The debut coincides with the 10th anniversary of Luca De Filippo's passing, adding a symbolic value to the staging that transcends the stage. It is a tribute that does not indulge in nostalgia, but reaffirms the vitality of an artistic legacy that continues to question our time. “Saturday, Sunday and Monday” thus confirms itself as a necessary comedy, a work that, between lightness and depth, restores the strength of a theater that is still alive, capable of illuminating our frailties with a grace that does not wear out. Produced by Teatro di Roma - Teatro Nazionale, Teatro Stabile di Torino - Teatro Nazionale, Teatro Stabile di Bolzano, Teatro Biondo di Palermo, LAC Lugano Arte e Cultura, the play will be on national tour until the end of April. 

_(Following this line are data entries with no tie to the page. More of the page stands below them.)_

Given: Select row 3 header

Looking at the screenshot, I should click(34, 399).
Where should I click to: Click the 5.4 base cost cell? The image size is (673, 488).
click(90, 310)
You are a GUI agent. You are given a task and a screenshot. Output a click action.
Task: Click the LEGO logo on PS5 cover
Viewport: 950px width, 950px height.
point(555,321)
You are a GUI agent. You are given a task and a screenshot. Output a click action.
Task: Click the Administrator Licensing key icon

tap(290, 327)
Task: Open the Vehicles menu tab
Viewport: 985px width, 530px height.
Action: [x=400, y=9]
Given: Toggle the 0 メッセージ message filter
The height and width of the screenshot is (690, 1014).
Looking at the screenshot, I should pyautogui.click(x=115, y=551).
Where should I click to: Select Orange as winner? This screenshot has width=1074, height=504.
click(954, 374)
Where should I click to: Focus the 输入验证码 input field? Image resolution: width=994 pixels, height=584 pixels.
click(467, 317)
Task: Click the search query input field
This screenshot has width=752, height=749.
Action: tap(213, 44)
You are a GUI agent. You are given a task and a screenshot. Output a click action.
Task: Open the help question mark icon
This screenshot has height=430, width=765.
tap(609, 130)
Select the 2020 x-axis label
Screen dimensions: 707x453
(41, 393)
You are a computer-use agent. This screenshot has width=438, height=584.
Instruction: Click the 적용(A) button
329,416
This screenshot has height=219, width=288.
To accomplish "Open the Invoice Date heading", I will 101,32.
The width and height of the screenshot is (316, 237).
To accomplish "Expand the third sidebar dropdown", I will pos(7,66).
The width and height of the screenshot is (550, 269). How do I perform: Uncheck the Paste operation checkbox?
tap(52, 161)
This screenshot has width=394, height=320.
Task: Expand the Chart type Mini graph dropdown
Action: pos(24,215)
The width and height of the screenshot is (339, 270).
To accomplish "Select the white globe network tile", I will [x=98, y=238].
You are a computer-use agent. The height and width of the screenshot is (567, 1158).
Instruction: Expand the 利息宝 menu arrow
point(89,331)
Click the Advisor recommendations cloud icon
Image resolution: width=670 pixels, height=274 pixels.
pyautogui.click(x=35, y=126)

In Bolzano from Jan. 15 to 18, in Trent from Jan. 22 to 25, in Turin from Jan. 27 to Feb. 8, in Florence from Feb. 11 to 19, in Pontedera on Feb. 21 and 22, in Naples from March 3 to 8, in Ancona from March 11 to 15, in Palermo from March 21 to 29, in Ascoli Piceno on April 14 and 15, in Fermo from April 17 to 19, in Brescia from April 22 to 26.